* What you should do: Count up every line of the data in which "will" occurs. The reply is one number and nothing more.

^^^^^^^^^^^^^^^^

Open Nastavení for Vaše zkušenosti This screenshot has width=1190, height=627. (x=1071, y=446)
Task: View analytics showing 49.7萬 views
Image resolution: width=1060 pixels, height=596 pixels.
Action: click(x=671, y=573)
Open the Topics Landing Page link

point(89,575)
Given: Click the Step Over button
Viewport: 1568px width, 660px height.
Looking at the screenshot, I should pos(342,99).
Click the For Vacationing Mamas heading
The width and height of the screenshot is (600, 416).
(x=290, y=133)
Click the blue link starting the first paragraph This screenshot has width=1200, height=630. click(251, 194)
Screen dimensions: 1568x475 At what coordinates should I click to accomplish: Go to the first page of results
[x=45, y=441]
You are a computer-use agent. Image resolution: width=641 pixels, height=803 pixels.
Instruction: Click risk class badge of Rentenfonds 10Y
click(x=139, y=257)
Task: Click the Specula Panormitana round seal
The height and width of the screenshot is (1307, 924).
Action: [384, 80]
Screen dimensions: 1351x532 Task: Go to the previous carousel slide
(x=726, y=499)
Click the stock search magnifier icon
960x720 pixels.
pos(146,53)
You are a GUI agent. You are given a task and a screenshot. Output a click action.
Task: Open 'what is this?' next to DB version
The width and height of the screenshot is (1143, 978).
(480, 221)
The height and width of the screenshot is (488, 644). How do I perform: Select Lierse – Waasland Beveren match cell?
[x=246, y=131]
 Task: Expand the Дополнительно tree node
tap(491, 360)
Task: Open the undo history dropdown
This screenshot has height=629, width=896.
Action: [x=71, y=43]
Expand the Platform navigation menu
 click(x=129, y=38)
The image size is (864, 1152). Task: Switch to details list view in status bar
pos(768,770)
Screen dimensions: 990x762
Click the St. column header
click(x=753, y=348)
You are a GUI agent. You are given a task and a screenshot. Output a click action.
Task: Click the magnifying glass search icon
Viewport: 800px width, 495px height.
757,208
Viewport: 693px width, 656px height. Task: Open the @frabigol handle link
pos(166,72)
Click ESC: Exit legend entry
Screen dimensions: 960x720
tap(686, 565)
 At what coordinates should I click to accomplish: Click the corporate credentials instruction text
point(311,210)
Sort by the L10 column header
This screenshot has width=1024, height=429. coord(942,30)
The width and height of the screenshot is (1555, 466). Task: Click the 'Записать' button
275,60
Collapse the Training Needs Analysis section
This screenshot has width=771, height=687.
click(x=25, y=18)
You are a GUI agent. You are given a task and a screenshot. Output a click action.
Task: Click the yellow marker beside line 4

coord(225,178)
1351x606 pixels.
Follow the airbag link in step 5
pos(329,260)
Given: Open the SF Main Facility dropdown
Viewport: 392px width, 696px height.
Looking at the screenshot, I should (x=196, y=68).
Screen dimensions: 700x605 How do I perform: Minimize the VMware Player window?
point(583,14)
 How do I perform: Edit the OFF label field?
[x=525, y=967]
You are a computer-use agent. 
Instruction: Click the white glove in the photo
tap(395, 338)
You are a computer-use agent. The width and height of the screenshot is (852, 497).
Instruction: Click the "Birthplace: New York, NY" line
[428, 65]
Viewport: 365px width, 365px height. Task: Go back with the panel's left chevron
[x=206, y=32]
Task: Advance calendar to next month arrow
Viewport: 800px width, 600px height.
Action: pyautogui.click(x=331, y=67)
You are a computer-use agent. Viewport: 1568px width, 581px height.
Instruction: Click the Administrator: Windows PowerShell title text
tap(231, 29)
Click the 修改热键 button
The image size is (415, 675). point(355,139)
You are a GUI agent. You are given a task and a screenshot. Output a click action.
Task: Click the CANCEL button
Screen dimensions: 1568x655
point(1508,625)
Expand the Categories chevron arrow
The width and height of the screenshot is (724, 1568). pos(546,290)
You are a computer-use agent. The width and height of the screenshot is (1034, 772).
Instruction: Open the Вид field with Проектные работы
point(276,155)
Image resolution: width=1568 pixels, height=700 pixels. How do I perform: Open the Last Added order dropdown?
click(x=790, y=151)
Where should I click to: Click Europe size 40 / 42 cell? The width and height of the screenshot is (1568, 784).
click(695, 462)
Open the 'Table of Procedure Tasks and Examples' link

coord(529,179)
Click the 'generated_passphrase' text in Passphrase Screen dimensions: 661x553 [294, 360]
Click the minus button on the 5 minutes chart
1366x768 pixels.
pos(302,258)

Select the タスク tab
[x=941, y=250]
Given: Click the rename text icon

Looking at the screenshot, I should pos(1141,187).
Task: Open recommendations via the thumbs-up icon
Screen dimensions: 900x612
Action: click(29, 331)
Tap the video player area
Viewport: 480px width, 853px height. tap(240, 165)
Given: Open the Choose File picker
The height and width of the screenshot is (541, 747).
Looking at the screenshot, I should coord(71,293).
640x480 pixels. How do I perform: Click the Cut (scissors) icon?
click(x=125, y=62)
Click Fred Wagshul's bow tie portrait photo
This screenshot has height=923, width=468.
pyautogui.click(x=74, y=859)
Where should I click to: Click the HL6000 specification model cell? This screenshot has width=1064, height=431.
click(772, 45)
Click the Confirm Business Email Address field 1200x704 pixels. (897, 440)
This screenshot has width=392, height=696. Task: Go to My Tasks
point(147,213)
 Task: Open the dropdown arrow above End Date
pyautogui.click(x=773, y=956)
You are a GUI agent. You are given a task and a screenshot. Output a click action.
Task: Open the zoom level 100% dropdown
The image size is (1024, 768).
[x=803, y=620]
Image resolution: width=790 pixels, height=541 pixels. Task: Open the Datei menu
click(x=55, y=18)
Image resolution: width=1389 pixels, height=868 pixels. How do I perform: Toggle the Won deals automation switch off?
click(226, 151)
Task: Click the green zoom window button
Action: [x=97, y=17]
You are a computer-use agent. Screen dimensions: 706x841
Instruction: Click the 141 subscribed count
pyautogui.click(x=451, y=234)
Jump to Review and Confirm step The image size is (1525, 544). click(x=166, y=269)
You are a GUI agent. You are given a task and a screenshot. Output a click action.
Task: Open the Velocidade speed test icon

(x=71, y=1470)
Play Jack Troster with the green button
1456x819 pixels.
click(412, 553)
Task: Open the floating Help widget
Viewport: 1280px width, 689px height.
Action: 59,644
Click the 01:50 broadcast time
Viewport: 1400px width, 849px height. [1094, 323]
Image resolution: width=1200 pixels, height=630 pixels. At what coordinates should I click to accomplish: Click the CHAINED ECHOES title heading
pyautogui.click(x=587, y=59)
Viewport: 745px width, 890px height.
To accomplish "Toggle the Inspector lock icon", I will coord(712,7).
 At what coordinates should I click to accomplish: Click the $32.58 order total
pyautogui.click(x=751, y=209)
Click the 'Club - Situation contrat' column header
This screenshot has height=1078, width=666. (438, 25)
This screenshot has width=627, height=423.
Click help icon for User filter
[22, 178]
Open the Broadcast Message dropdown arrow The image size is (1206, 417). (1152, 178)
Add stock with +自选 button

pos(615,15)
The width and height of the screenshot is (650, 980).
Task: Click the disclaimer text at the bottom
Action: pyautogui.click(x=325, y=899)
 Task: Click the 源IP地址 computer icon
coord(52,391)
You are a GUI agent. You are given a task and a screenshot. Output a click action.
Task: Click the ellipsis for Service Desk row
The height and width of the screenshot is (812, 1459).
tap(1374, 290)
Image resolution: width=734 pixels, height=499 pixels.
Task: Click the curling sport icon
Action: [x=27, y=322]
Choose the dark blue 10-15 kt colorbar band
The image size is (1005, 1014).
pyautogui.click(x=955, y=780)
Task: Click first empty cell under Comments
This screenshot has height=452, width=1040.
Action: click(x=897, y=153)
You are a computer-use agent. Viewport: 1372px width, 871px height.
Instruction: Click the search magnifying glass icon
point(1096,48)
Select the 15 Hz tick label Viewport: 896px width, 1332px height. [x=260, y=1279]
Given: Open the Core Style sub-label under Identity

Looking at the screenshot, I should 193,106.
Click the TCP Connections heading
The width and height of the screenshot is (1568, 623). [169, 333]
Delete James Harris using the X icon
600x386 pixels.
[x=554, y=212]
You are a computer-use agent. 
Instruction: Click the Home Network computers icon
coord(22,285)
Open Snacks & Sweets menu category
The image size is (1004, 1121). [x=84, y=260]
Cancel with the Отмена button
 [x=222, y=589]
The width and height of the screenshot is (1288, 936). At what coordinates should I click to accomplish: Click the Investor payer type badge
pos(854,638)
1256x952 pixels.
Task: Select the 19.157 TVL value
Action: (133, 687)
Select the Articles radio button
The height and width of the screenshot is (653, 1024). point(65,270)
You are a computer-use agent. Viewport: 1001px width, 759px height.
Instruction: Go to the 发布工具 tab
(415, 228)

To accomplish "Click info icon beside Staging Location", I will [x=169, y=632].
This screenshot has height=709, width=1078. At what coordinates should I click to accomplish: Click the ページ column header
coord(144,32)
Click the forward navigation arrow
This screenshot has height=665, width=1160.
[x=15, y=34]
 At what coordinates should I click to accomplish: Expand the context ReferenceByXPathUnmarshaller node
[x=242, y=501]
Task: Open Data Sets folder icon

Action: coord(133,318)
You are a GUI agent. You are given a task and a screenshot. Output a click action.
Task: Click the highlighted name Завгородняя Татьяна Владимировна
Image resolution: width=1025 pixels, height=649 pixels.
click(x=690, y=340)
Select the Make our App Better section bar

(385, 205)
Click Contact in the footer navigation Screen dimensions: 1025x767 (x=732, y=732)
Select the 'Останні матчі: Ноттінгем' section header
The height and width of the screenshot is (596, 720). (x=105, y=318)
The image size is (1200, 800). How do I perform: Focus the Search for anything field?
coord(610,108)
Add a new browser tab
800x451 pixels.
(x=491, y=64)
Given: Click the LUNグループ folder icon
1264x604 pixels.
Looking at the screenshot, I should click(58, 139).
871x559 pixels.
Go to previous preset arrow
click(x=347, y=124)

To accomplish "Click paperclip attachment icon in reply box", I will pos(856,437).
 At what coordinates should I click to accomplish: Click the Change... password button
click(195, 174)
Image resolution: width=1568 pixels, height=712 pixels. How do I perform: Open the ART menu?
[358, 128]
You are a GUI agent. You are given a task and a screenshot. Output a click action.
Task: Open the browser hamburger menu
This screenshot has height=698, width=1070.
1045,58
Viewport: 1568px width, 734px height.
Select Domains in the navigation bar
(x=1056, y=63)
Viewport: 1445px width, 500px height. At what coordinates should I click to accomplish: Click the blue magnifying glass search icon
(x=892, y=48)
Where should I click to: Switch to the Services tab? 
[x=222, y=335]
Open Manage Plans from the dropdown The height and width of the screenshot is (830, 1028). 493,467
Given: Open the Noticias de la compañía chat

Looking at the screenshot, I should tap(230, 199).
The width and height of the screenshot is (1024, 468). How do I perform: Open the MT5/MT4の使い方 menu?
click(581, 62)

^^^^^^^^^^^^^^^^

* Result: 3